EXERCISE REQUIREMENTS – Reproduce the following lines verbatim, omitting the pictures from your answer.

Dataset items

◆ ◆ ◆

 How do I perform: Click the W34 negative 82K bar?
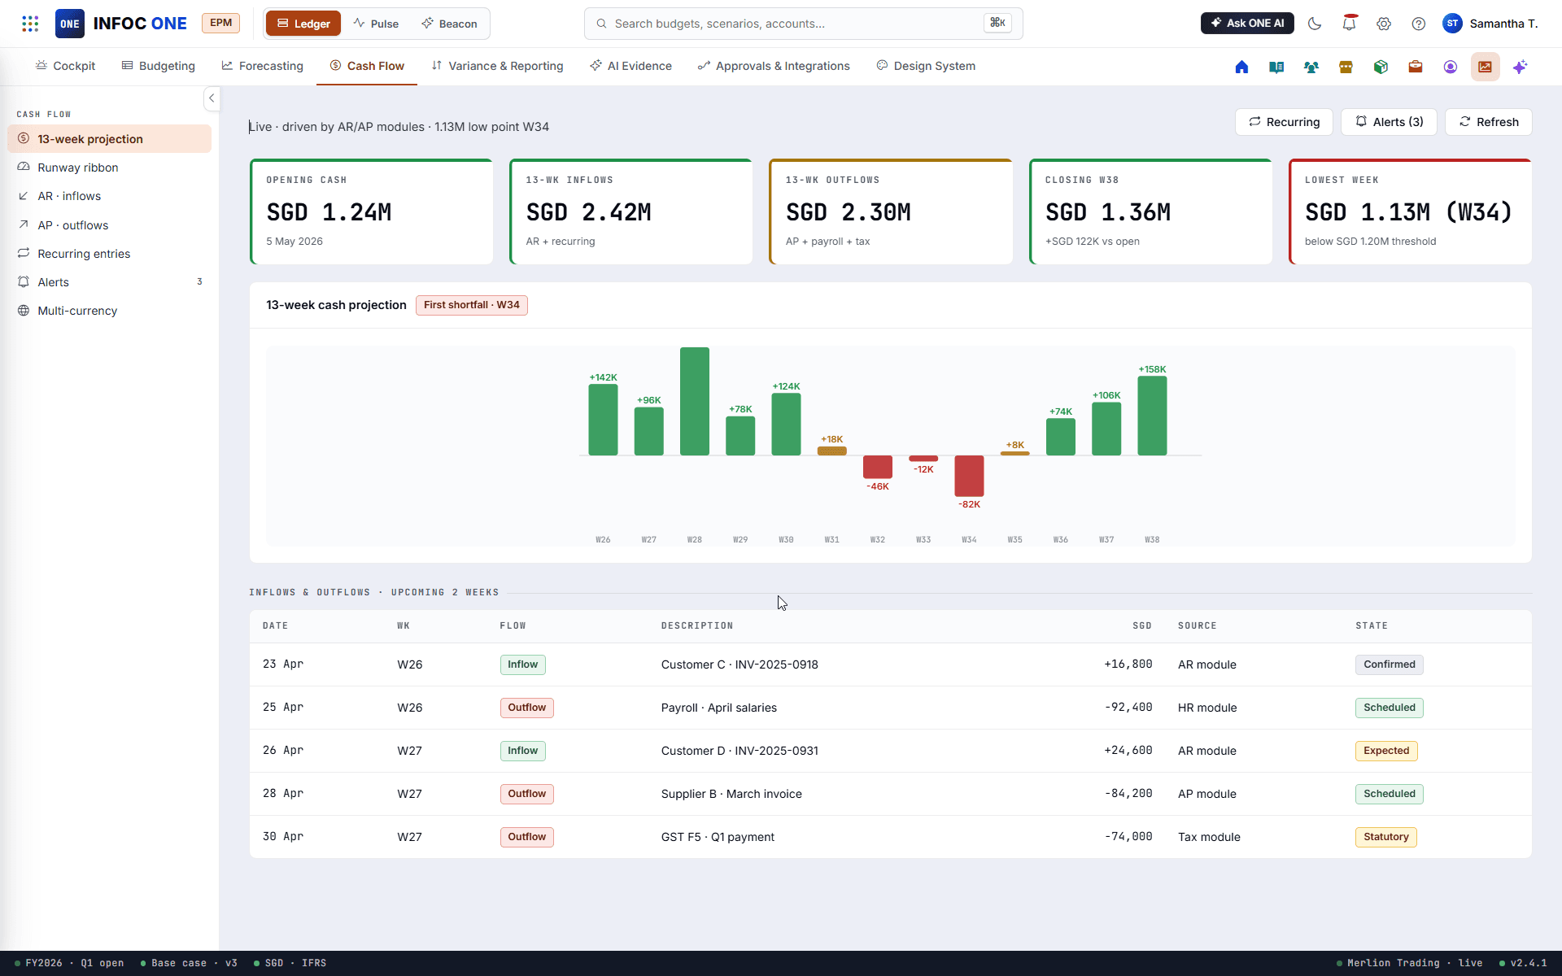tap(969, 476)
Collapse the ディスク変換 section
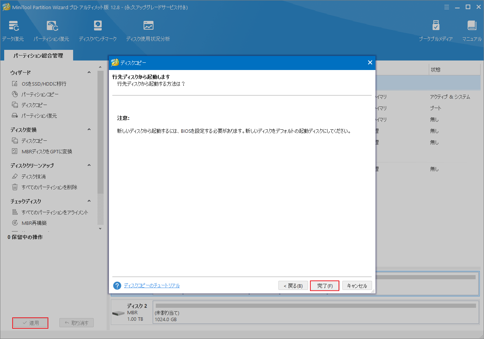Image resolution: width=484 pixels, height=339 pixels. [89, 129]
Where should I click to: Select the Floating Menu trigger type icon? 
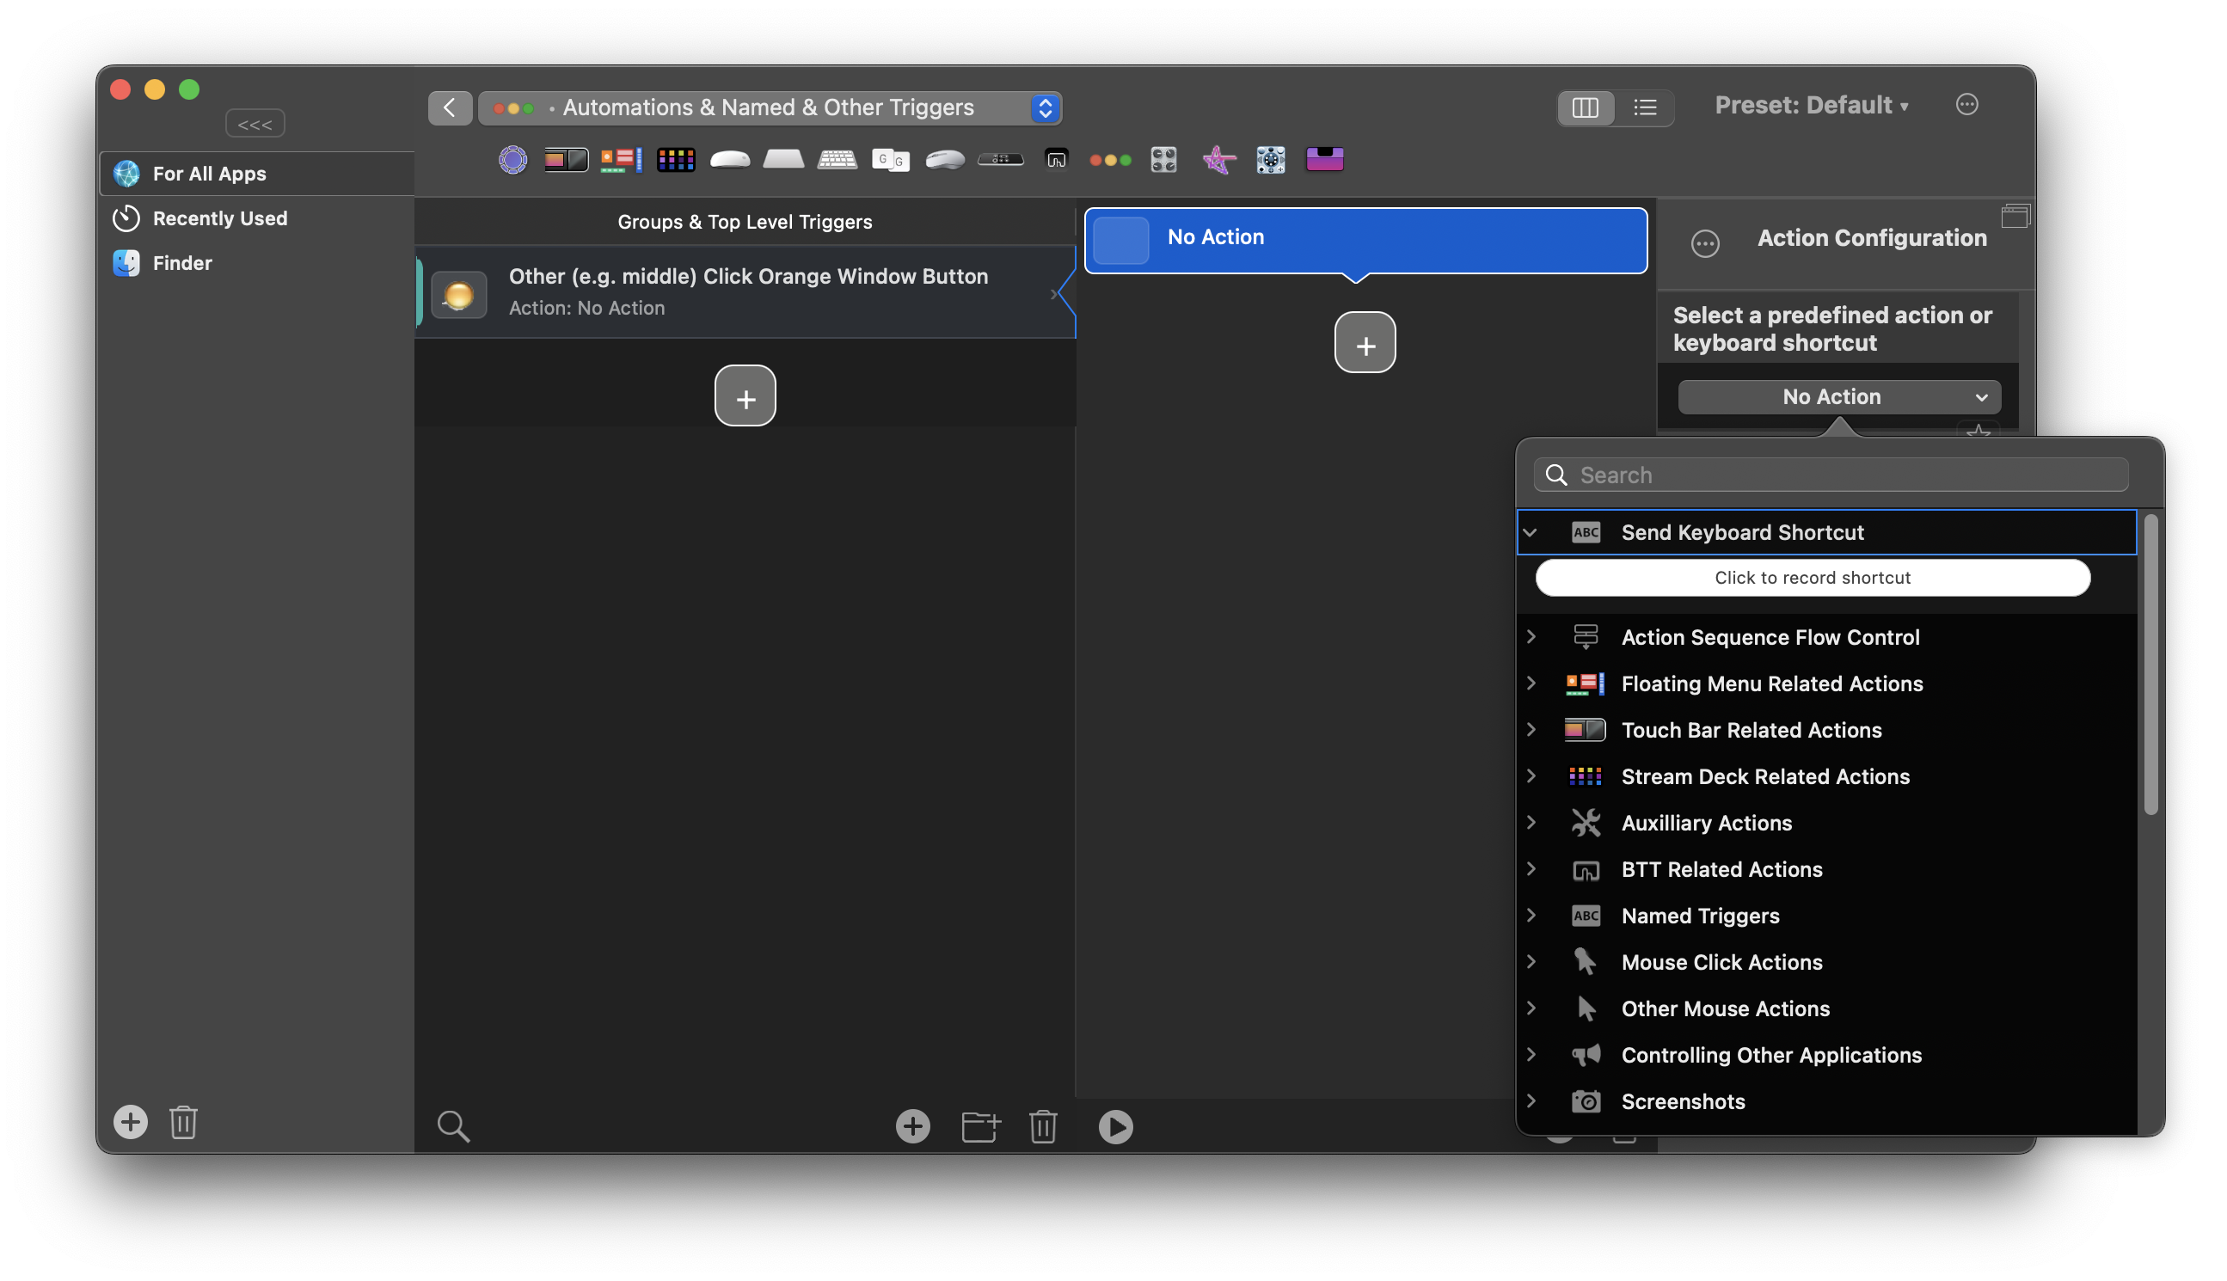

◆ ◆ ◆

THE SOLUTION –
 How do I perform: Click the W34 negative 82K bar?
tap(969, 476)
Collapse the ディスク変換 section
Image resolution: width=484 pixels, height=339 pixels. [89, 129]
Where should I click to: Select the Floating Menu trigger type icon? 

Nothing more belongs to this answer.